#### [Records for processing]

· · · · · · ·

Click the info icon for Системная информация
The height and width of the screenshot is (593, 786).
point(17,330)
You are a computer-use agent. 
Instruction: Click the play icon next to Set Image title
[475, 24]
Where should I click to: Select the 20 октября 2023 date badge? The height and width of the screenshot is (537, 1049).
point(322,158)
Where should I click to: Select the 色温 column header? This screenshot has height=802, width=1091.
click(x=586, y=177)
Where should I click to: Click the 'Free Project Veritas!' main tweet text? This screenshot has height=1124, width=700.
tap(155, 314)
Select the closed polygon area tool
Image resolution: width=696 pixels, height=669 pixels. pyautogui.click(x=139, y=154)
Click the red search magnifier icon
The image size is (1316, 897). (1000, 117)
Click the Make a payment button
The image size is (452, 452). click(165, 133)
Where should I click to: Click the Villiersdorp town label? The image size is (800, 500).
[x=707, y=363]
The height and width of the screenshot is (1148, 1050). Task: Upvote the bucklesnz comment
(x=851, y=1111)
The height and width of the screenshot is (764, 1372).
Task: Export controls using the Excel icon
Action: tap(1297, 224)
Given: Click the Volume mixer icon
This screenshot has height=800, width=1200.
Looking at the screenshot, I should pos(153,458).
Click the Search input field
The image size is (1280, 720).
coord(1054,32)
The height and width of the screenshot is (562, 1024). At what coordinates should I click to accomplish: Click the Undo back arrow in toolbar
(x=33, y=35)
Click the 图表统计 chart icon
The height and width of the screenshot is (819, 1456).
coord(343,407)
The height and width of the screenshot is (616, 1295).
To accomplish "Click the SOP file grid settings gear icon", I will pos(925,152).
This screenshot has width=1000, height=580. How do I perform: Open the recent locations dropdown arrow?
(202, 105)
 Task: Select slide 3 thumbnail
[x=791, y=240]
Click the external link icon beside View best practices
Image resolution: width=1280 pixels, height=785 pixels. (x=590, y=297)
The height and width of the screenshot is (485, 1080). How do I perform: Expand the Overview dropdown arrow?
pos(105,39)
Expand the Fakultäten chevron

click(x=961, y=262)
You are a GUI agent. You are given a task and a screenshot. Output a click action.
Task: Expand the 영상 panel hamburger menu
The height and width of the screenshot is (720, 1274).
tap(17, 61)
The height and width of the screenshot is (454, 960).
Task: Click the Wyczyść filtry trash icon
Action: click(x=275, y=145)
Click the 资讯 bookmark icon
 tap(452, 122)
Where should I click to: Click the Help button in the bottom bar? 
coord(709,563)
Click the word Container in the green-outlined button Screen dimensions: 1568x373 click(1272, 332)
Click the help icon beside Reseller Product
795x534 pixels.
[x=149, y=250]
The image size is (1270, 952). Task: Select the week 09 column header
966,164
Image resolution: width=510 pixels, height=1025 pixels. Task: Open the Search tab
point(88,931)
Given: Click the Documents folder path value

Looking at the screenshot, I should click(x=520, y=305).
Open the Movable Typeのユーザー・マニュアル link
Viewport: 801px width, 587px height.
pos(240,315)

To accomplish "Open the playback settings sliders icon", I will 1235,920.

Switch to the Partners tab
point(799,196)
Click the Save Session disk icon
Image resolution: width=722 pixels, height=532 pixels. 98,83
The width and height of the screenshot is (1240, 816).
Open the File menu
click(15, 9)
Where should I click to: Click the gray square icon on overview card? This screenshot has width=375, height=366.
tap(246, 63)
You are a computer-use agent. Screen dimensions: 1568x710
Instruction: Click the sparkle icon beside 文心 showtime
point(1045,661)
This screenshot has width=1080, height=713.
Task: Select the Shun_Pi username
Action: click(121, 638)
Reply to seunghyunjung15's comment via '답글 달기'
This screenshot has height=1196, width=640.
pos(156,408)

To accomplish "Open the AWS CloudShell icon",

· · · · · · ·

#### [Exercise prompt]
From the entries above, copy each line that holds "computer".

#### [Answer]
You are a computer-use agent. 
You are a computer-use agent. Screen dimensions: 1568x710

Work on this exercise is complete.